It’s a case of fake it till you make it with me. I’m a big believer in the sink or swim method, for me confidence isn’t a natural emotion so it’s something you have to try at. Confidence is hard and scary but I’ve also had some of the best experiences of my life because I had the confidence to seize them.

  1. Don’t be a sheep

Having your own voice is one of the most important things. If you know me at all, you’ll know I’m not easily swayed, I think having your own morals, views and sticking by them is so important. Being a teenager there’s so much peer pressure but people will respect you if you stick by your own convictions and interpretations.

  1. Your body is a temple

This is such a cringe line but I’m gonna stick with it! Looking after yourself is super important. I’m a huge believer in body confidence and I can happily say it’s never been my ambition to be a Victoria secret model size. I’m just a huge believer in health and I hate watching people’s health plummet due to preventable factors such as a bad diet or lack of exercise. I’m not just talking about the physical body, but the mind as well. This could be through religion, meditation, mental exercise and much more.

  1. Does it actually matter what other people think?

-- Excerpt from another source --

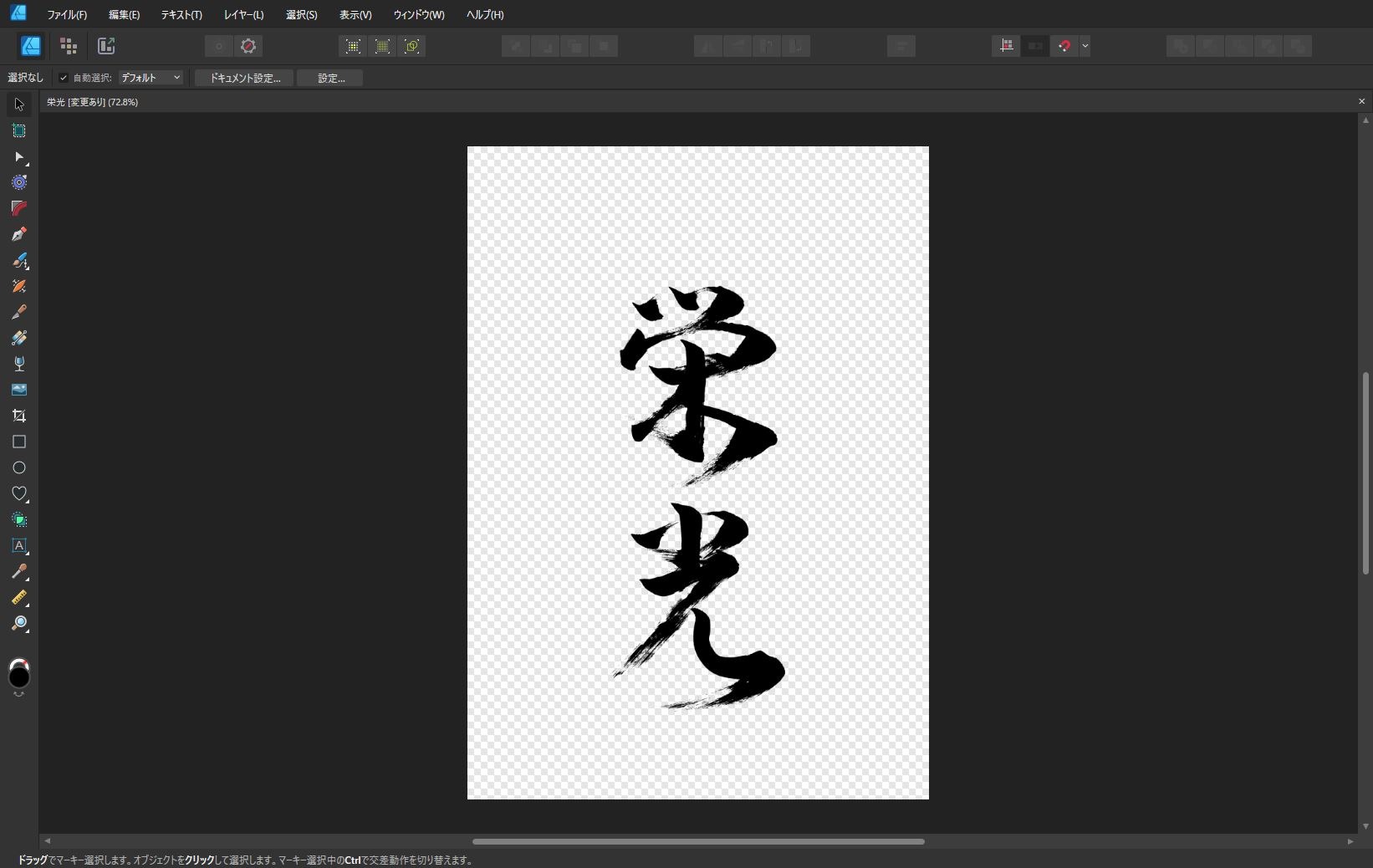The width and height of the screenshot is (1373, 868).
Task: Click the ドキュメント設定... button
Action: (x=244, y=78)
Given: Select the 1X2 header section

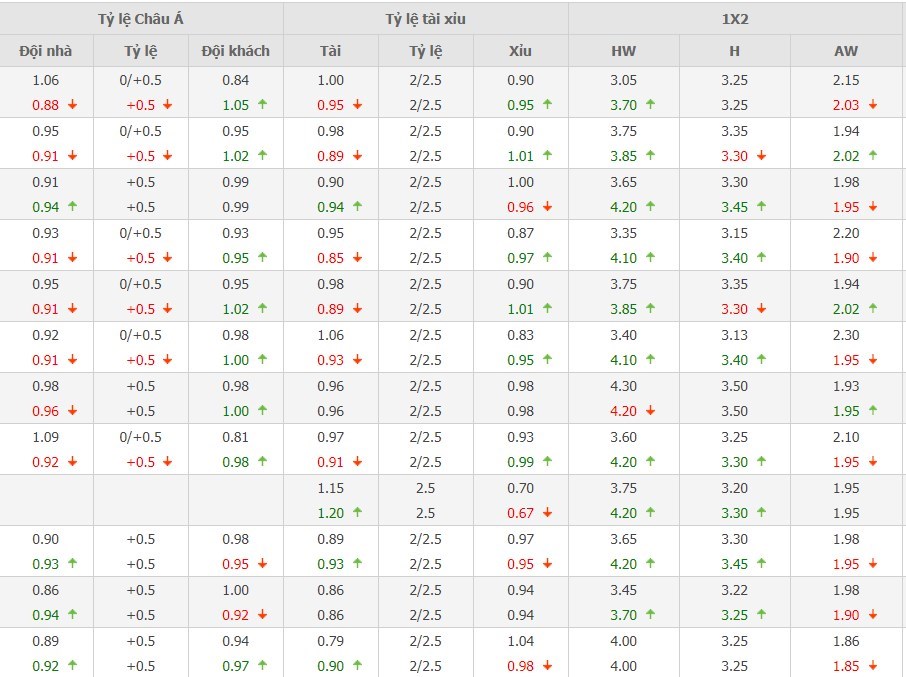Looking at the screenshot, I should click(736, 19).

I literally couldn’t give a toss what people think about me. Ok strictly that isn’t true, as say if I’m going to an interview I obviously care what the interviewer thinks of me but in a social sense, I don’t care. I’m not fussed if not everyone likes me and in a world full of Instagram likes and retweets, I really don’t need accreditation of a bunch of people I barley know, how’s that gonna make me feel any better? People’s lives on social media are so orchestrated and fake that I’m not worried about how my life looks online, because I know my life’s great.

  1. Don’t coast be proactive

Being proactive is a massive thing for me, I hear about teenagers who sit in their rooms on the Xbox not particularly doing anything with their lives, no job, no education. That’s just not for me, I just think there are too many interesting things to do I’m genuinely worried about not fitting them into my years on the planet!

  1. I’m 18 what do I need to worry about?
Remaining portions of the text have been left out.